Like the sales of assets, there have been several policies to increase the government revenue to meet ballooning cost of governance and huge infrastructural needs across various sectors of the economy.

One of these was a 2017 initiative designed to encourage voluntary disclosure of previously undisclosed assets and income for the purpose of payments of all outstanding tax liabilities.

The Voluntary Assets and Income Declaration Scheme (VAIDS) was not only meant to increase revenue for the government, according to Ahmed, but its implementation helped in increasing the number of taxpayers from 10 million in 2015 to about 20 million in 2018 while fetching N95 billion for the government, with about N75 billion going to the Federal Government while the states hold the remaining.

At 6 percent, Africa’s largest economy with a population of around 200 million has one of the lowest tax-to GDP ratios globally, according to latest figures from the Organisation for Economic Co-operation and Development (OECD), a grouping of the world’s leading market economies.

This ratio is meagre when compared with the 15 percent level which the World Bank says is necessary to achieve economic growth and reduce the over 90 million Nigerians living below $1.90 a day. It also falls behind other countries on the continent including South Africa with 29 percent, Ghana 18 percent, Egypt 15 percent, and Kenya 18 percent, says OECD.

Although the VAIDS may have ended given that the scheme was for a three-year period, 2017 through 2019, Ahmed noted the new Finance Act would help in further growing the tax net, which the government expects to hit 45 million by 2022.

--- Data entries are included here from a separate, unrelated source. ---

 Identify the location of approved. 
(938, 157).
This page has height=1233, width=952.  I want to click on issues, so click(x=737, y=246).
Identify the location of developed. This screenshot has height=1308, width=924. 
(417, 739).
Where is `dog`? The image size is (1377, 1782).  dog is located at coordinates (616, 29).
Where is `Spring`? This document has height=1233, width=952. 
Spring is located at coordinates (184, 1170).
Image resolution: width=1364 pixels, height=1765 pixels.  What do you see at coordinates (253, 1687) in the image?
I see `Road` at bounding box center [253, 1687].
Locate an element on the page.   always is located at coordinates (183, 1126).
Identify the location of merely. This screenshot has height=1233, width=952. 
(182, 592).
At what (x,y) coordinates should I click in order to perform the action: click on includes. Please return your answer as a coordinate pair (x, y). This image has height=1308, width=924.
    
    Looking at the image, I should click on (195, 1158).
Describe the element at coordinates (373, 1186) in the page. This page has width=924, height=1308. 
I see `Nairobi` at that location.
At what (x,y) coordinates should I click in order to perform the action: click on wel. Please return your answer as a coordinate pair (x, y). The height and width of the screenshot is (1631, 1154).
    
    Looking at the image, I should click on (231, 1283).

“The Finance Act would go a long way in expanding the tax base because some of the measures we made were targeted at improving business and blocking loopholes on several of our tax laws that allow profit shifting for major multinational companies,” she said.

The Finance Act which was initiated to complement the 2020 budget kicked off implementation on February 1, 2020.

The Act is expected to set the tone for the country’s fiscal policy for 2020 and beyond by removing the bottlenecks in the country’s tax regime in order to expand the tax net and raise revenue for the government.

Among the stipulations in the Act are the slashing of tax rates for companies and an increase in value added tax from 5 percent to 7.5 percent which would be used to fund a 67 percent increase in the minimum wage, which Zainab said cost the government as much as N300 billion.

This figure excludes adjustment for pensioners and those engaged in the one-year compulsory National Youth Service Scheme (NYSC).

“With the Finance Act, we expect to achieve an increase of 50 percent collection of taxes since companies would be incentivised to pay taxes,” Ahmed said.